Software Quality Metrics

10 Software reliability: measurement and prediction

A. Törn - Contents - - Previous chapter - Next chapter - - Previous page - Next page

Software reliability is a key high-level attribute. The chapter addresses the software-reliability growth problem: i.e., estimating and predicting the reliability of a program as faults are identified and attempts made to fix them. We just summarize the topics treated.
The quantitative methods used date back to early 1970s, evolving from hardvare reliability. The reliability theory rests on probability theory.
Models for estimating mean time to failure (MTTF) are presented. Reliability growth occurs if MTTF increases. Also the problem of accuracy of predictions is treated. Recalibration of the model and the stability of the operational environment are key elements. The models should be applied only to systems with modest reliability requirements.
Beacause the technique is probabilistic we cannot guarantee a prescribed level of reliability assurance in a particular case. Therefore other techniques have been considered for systems where ultra-high reliability is required:

Design diversity for fault tolerance: building the system in several independent ways and running the systems in parallel. Unfortunately, evidence suggests that independently-developed systems will not fail independently.
Testability: making the program highly testable. High testability here means high probability that the program will fail if faulty.

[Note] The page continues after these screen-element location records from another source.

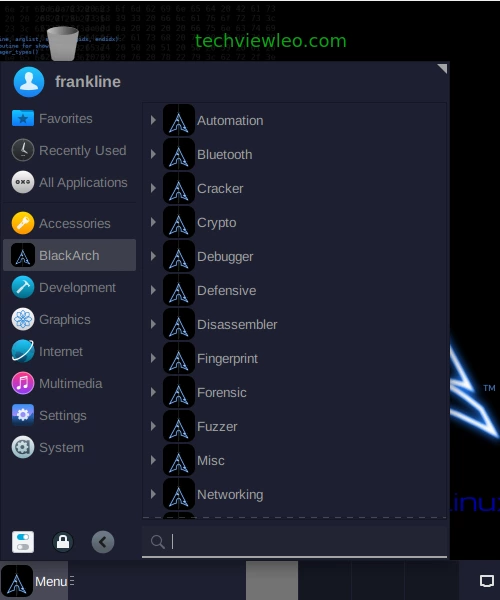Screen dimensions: 500x600
Task: Click the round back arrow logout icon
Action: coord(103,542)
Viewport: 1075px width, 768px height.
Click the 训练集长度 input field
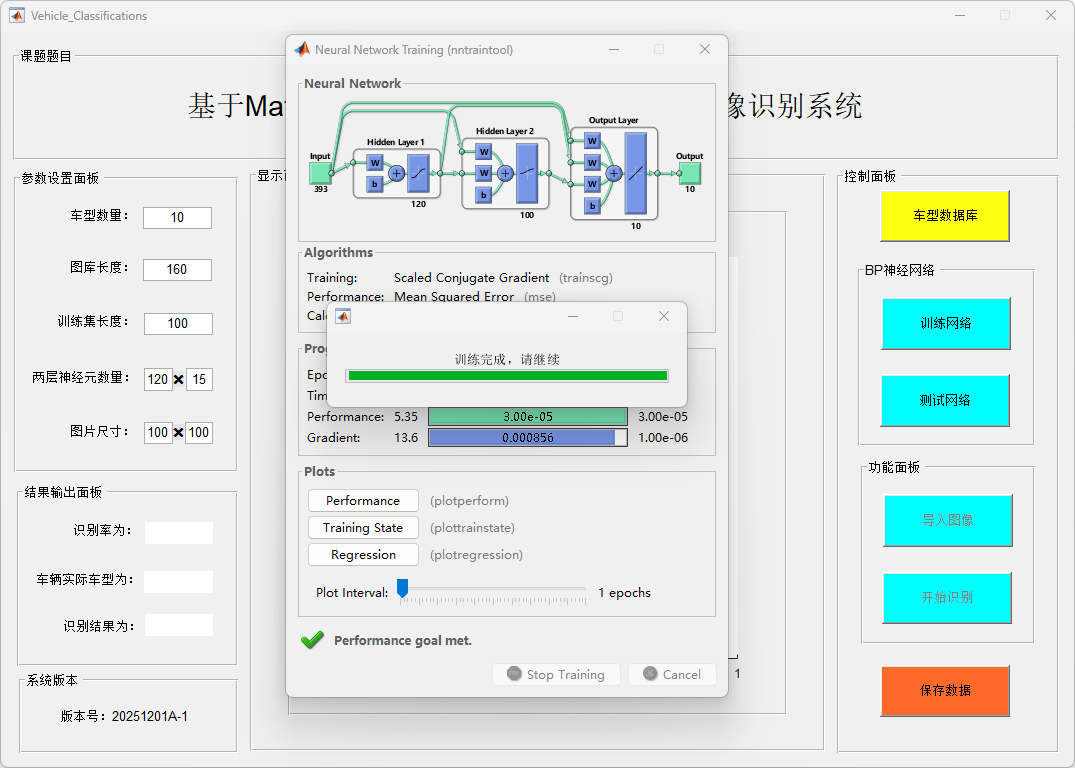click(178, 324)
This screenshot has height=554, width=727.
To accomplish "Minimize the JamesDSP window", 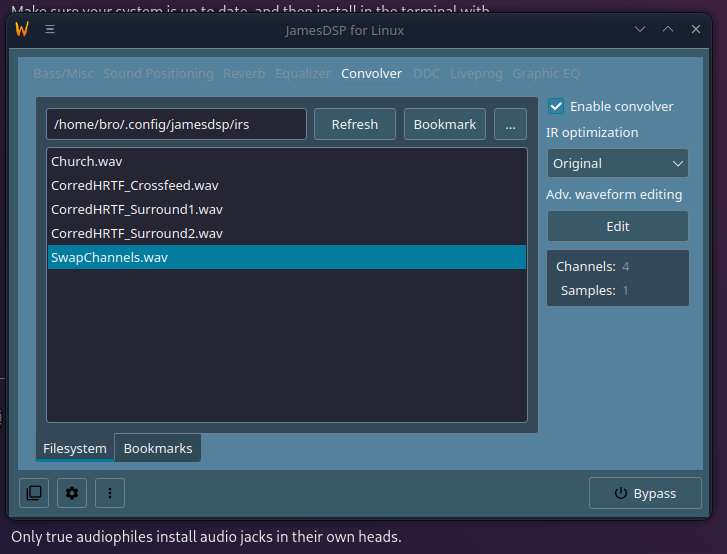I will tap(640, 30).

The critic is that in this way also remaining faults after testing will have an increased probability to make the program fail.
Program self-checking: Blum et al describes a theory of program self-checking restricted to a narrow class of mathematical-type problems. As an example, consider a program for evaluating the square root of x. If the computed result is y then it is easy to check if abs(yy - x) is small enough.
Formal methods: the program is formally proved to be correct, a difficult and laborious technique probably applicable only to "moderately large" systems if performed to 100 %.
Fenton & Pfleeger: "In the absence of proven methods of assuring ultra-high software reliability levels, it is surprising to find that systems are being built whose safe functioning relies upon their achievement".